### EXTRACT

•••

- Born: 19 December 1982 (age 43) Karachi, Pakistan
- Education: University of Karachi
- Occupation: Actress
- Years active: 2000 – present
- Children: 2

= Fahima Awan =

Pakistani actress

Fahima Awan is a Pakistani actress known for her roles in the dramas Kam Zarf, Fitoor, Betiyaan and Siyani.

== Early life ==
Fahima was born on 19 December 1982 in Karachi. She completed her studies from University of Karachi.

•••

### RECORDS SHOWN

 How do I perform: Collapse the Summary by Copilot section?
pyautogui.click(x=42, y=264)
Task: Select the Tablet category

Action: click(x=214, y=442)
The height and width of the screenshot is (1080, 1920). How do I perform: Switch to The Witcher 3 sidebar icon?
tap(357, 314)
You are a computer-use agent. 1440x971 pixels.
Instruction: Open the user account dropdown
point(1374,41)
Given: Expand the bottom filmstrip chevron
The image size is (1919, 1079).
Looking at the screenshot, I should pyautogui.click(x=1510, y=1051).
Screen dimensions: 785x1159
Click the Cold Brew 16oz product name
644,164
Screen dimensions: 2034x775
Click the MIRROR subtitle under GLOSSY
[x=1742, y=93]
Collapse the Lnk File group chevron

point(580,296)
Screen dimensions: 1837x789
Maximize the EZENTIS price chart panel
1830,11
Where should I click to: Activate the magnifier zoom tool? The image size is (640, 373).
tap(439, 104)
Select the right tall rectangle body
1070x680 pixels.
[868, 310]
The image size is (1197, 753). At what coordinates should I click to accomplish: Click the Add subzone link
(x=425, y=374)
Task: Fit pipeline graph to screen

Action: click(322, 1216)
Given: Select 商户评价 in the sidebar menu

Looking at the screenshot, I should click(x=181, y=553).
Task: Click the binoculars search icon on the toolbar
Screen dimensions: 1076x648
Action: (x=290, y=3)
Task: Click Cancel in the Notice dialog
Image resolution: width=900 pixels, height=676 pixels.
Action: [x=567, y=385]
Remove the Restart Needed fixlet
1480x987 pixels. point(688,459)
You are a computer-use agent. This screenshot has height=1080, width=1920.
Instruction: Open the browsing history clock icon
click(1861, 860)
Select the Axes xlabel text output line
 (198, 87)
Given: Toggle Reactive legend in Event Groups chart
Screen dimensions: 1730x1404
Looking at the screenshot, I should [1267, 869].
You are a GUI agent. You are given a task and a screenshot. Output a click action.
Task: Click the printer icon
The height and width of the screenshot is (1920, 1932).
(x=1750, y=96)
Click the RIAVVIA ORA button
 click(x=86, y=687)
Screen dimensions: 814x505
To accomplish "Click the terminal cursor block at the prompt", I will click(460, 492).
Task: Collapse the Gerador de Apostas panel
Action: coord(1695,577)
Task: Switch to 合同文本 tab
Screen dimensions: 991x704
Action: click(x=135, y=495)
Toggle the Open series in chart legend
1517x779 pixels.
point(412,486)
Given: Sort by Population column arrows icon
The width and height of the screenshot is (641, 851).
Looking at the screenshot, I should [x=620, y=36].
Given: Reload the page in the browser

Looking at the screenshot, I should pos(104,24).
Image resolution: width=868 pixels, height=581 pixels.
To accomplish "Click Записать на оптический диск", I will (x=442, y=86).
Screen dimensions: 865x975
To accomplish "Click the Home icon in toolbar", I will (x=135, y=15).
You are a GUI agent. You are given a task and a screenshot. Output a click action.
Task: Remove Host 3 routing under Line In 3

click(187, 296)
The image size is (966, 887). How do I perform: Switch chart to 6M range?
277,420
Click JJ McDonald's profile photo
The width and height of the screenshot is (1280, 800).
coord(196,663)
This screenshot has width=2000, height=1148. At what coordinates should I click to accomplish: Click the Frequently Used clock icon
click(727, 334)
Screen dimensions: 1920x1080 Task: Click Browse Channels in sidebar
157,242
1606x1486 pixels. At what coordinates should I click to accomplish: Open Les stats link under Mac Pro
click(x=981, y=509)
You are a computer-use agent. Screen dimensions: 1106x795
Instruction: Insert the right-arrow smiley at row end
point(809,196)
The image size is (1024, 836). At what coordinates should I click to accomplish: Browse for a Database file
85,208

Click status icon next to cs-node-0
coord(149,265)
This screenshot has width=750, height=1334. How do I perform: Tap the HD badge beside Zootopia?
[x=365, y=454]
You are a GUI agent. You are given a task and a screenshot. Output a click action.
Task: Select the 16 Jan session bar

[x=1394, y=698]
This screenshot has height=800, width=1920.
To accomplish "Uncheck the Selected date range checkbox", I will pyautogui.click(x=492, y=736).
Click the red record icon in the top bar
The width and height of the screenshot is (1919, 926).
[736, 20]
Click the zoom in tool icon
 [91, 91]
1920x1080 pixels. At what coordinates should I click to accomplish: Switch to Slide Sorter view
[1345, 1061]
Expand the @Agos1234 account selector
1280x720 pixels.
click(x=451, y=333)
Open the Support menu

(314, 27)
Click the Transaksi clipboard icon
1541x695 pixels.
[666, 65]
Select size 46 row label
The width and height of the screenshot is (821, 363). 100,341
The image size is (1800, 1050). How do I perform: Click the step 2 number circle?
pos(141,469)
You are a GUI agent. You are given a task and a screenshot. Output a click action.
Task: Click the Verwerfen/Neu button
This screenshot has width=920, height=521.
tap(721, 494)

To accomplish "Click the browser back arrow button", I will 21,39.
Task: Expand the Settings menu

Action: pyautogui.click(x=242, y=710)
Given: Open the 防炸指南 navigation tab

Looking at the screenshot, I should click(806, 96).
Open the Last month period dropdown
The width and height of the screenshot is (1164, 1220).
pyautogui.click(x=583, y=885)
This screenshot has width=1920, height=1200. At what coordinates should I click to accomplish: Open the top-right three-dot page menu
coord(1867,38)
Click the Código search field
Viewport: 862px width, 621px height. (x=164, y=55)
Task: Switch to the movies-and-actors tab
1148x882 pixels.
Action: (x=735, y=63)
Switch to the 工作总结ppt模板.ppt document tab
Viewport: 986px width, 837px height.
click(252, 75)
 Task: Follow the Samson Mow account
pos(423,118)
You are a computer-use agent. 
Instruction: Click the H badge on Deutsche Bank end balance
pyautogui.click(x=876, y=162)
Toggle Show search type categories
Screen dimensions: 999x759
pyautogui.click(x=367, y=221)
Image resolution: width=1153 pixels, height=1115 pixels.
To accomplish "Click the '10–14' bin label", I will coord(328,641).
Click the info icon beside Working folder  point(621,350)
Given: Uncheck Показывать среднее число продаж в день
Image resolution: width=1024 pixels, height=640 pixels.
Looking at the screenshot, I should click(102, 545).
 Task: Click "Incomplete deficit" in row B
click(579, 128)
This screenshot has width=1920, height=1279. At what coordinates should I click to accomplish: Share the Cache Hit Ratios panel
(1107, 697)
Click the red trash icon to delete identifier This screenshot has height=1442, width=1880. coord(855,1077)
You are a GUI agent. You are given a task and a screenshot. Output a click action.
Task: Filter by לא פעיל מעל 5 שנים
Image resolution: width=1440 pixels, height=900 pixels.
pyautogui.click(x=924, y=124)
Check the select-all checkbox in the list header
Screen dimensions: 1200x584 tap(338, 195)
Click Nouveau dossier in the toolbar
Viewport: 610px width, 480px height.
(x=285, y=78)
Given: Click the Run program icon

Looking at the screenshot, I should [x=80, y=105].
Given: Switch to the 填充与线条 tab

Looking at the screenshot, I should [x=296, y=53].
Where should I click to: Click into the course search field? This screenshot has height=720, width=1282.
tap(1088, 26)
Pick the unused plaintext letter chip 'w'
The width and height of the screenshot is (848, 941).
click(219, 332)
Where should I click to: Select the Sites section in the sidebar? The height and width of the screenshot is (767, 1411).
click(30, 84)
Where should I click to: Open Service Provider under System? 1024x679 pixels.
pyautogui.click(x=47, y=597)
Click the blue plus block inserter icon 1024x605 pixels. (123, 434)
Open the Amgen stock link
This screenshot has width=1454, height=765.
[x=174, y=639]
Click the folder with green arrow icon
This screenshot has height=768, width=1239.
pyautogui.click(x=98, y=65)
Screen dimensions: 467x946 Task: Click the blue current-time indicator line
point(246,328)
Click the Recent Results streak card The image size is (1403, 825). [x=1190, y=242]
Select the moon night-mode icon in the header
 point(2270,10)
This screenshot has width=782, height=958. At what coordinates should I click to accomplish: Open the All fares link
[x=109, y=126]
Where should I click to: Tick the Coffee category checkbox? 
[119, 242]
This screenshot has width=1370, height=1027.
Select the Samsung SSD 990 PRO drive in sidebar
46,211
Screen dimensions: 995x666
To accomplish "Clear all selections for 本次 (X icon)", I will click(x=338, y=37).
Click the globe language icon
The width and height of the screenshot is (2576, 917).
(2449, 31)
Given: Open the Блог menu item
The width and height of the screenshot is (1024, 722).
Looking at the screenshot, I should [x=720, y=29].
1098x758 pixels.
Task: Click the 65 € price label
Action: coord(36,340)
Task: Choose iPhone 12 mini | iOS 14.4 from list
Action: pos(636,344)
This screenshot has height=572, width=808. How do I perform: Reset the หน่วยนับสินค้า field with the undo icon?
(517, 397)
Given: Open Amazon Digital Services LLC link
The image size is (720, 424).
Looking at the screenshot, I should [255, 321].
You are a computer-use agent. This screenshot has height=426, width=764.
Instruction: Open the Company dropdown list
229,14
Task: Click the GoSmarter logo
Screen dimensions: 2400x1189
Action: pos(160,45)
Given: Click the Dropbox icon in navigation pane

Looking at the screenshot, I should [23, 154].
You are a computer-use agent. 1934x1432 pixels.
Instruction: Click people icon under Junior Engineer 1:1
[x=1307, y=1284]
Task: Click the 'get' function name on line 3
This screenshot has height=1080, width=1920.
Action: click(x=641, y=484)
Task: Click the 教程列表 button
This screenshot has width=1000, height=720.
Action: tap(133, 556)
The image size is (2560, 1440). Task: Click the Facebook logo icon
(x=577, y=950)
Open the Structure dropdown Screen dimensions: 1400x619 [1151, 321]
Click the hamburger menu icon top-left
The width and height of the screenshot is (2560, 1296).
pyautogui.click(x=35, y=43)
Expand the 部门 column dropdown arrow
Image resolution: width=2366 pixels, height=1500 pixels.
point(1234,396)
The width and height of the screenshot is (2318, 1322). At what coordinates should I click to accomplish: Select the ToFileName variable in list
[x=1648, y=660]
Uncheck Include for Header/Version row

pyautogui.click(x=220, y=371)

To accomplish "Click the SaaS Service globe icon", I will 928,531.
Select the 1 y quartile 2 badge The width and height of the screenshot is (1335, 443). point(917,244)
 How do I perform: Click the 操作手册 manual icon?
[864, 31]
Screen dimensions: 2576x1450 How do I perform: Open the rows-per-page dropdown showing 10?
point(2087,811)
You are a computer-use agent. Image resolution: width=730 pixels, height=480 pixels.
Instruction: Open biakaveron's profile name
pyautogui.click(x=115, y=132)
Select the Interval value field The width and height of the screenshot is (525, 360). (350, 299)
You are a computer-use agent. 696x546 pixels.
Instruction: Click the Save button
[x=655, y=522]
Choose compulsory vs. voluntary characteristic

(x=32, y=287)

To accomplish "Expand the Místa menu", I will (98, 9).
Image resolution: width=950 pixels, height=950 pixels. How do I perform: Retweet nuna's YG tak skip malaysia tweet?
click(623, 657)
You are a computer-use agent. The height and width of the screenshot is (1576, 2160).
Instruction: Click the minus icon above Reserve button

•••

### TASKS TO PERFORM
- A) List the dramas named in the profile of Fahima Awan above.
- B) Please output the passage of the profile between "- Born: 19 December" and "University of Karachi.", inclusive, copied word for word.

### ANSWERS TO THE EXERCISES
- A) Kam Zarf, Fitoor, Betiyaan, Siyani

- B)
- Born: 19 December 1982 (age 43) Karachi, Pakistan
- Education: University of Karachi
- Occupation: Actress
- Years active: 2000 – present
- Children: 2

= Fahima Awan =

Pakistani actress

Fahima Awan is a Pakistani actress known for her roles in the dramas Kam Zarf, Fitoor, Betiyaan and Siyani.

== Early life ==
Fahima was born on 19 December 1982 in Karachi. She completed her studies from University of Karachi.